Paper accepted at MBoC!

We are so proud to share that our “pandemic paper,” “Septins and a formin have distinct functions in anaphase chiral cortical rotation in the C. elegans zygote,” has been accepted for publication in Molecular Biology of the Cell, the journal of the American Society for Cell Biology.

Former Honors Thesis student Adhham Zaatri started as a work-study worker, then learned cell biology, and drove this project for much of his undergrad studies. After he graduated, he worked over the internet with postdoc Jenna Perry to finalize and submit the manuscript. Once regaining access to the lab, and while juggling several other projects, Jenna earned co-first-authorship by completing several referee-suggested experiments that truly advanced our thinking on the topic and strengthened the story.

The science, you ask? We studied the cortical dynamics of the C. elegans zygote in cytokinesis, and noticed that in addition to contractile ring formation and constriction, the cortex also flows around the circumference of the cell, with consistent handedness (see curl of fingers in schematic). When we started this work over a decade ago, we knew that the handedness of the rotation was the opposite of that observed by colleagues in Germany. By imaging a printed letter “F” on our microscope, Jenna determined that Olympus and Nikon scopes display objects with mirrored handedness, with respect to the naked eye. (Zeiss and Leica scopes preserve real-world chirality.)
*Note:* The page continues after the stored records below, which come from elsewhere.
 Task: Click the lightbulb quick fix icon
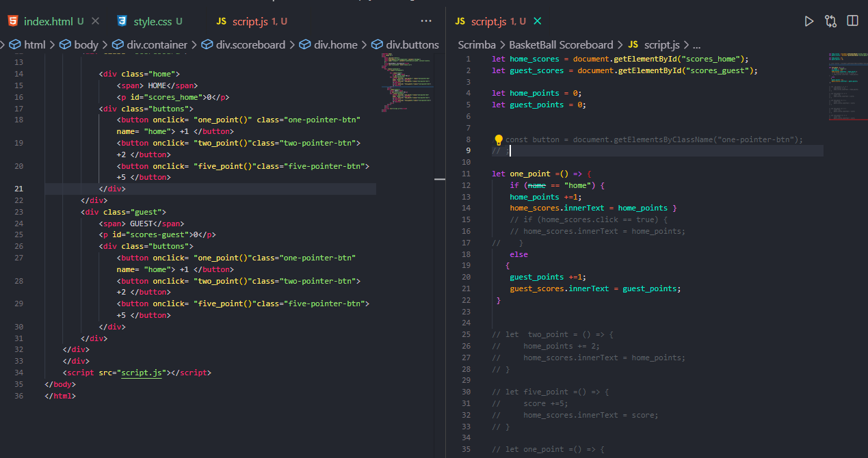coord(499,139)
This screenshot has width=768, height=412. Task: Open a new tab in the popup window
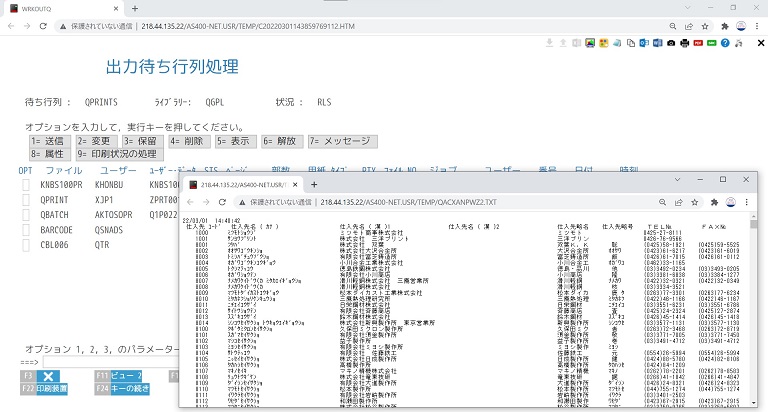(x=314, y=184)
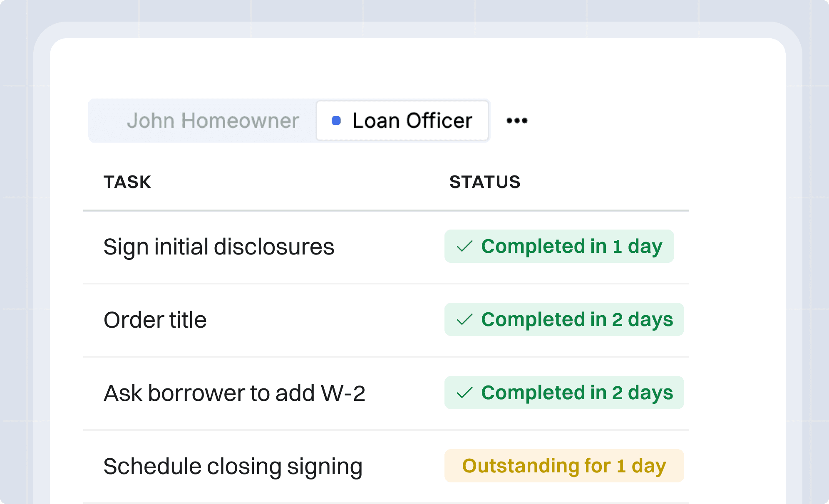Switch to the John Homeowner tab
Image resolution: width=829 pixels, height=504 pixels.
pos(213,121)
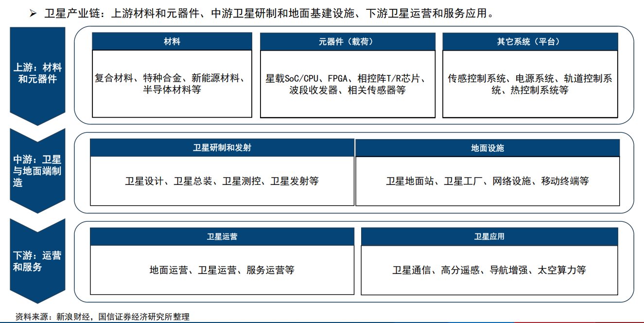Click the 上游：材料和元器件 arrow block
Viewport: 644px width, 323px height.
point(37,73)
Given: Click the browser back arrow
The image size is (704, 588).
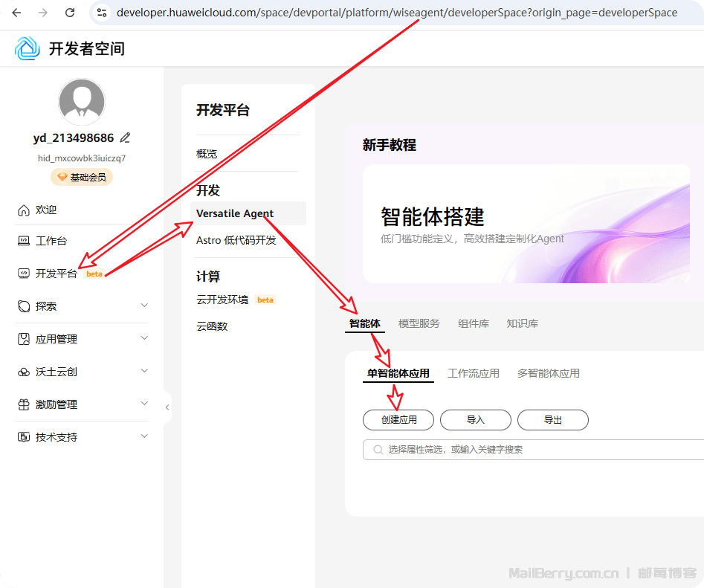Looking at the screenshot, I should coord(16,13).
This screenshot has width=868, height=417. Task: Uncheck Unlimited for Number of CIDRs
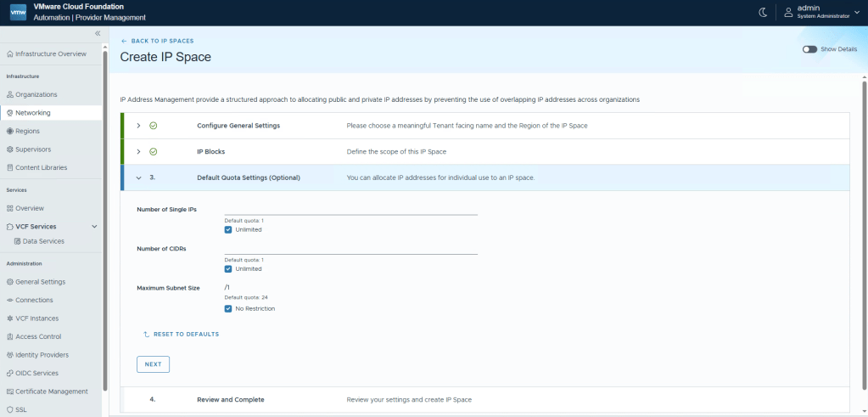pos(228,268)
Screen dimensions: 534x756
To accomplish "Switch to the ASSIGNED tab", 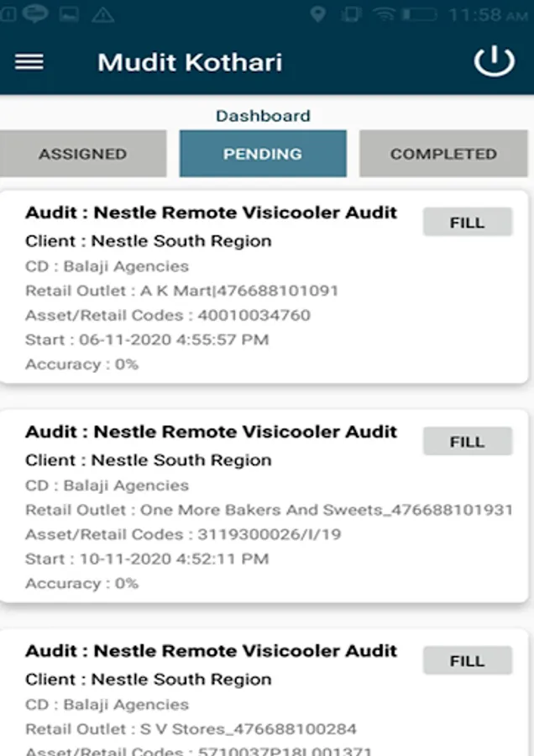I will pyautogui.click(x=82, y=154).
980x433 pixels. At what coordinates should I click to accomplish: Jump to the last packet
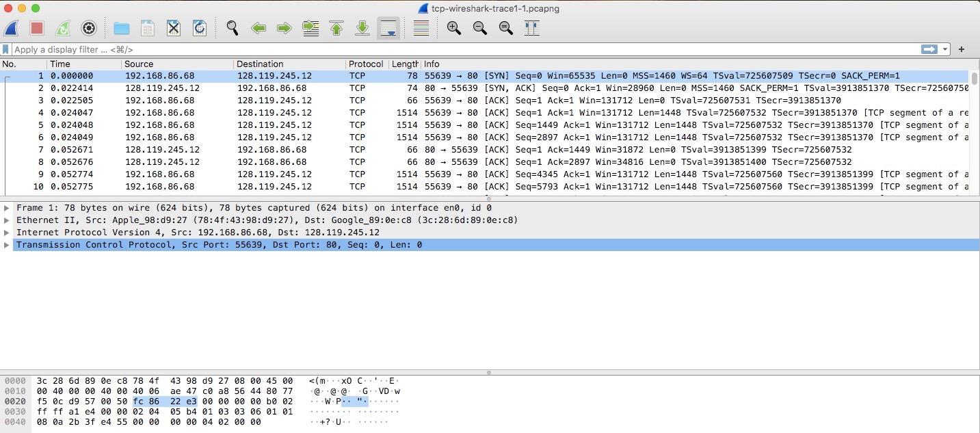tap(362, 28)
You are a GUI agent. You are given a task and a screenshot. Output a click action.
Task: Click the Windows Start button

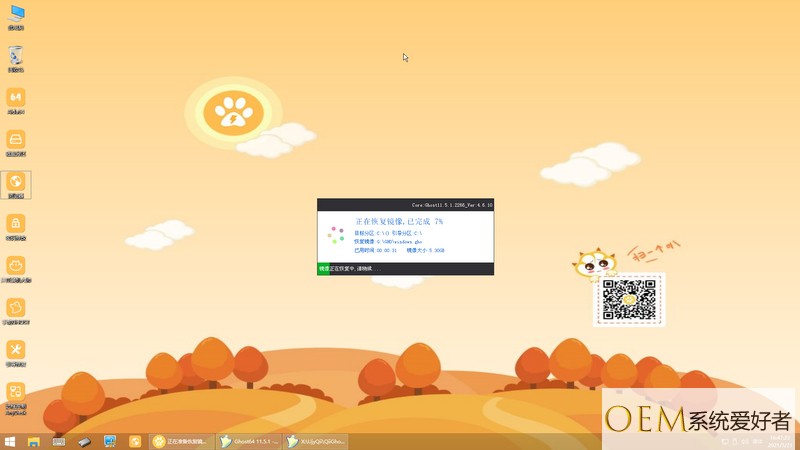(x=10, y=441)
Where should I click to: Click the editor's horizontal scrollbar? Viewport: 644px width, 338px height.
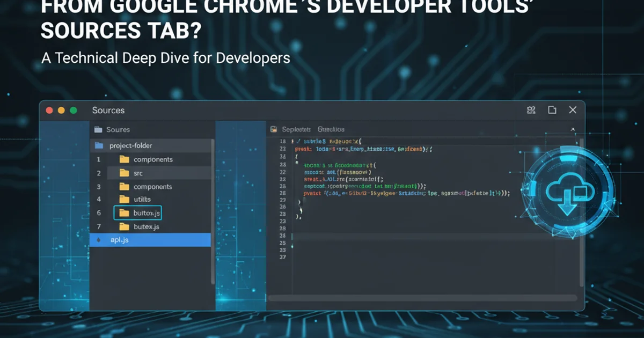pos(422,298)
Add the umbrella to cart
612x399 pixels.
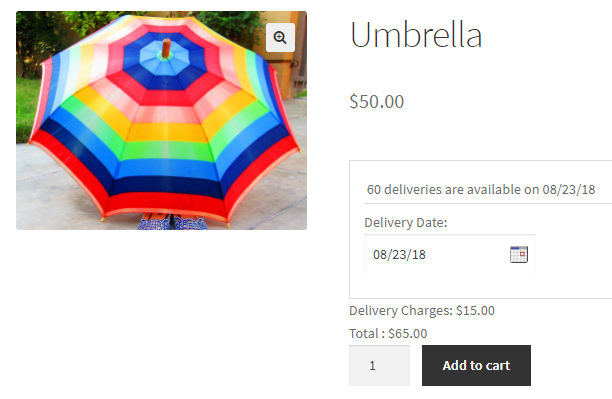coord(476,365)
For our paper, we used particle image velocimetry to quantify rotation, and then report that septins are required for rotation. Thinking that this may be due to an effect on F-actin filaments generated by the formin CYK-1, we explored its localization and found that it is enriched in the zygote posterior in a septin-dependent manner. This suggested that this pole of the cell is analogous to the dorsal side of cultured mammalian cells, which the Bershadsky group showed tilt their initially-radial F-actin bundles. We went on to show that CYK-1 is not required for cortical rotation, but is essential for the direction and persistence of rotation. We conclude that anaphase cortical rotation results when chiral torsional stress accumulated in the cortical network via actin polymerization from membrane-anchored formins is relieved by cytokinetic ring contractility. The septins could play one or more roles in network connectivity (see green hypotheses in schematic).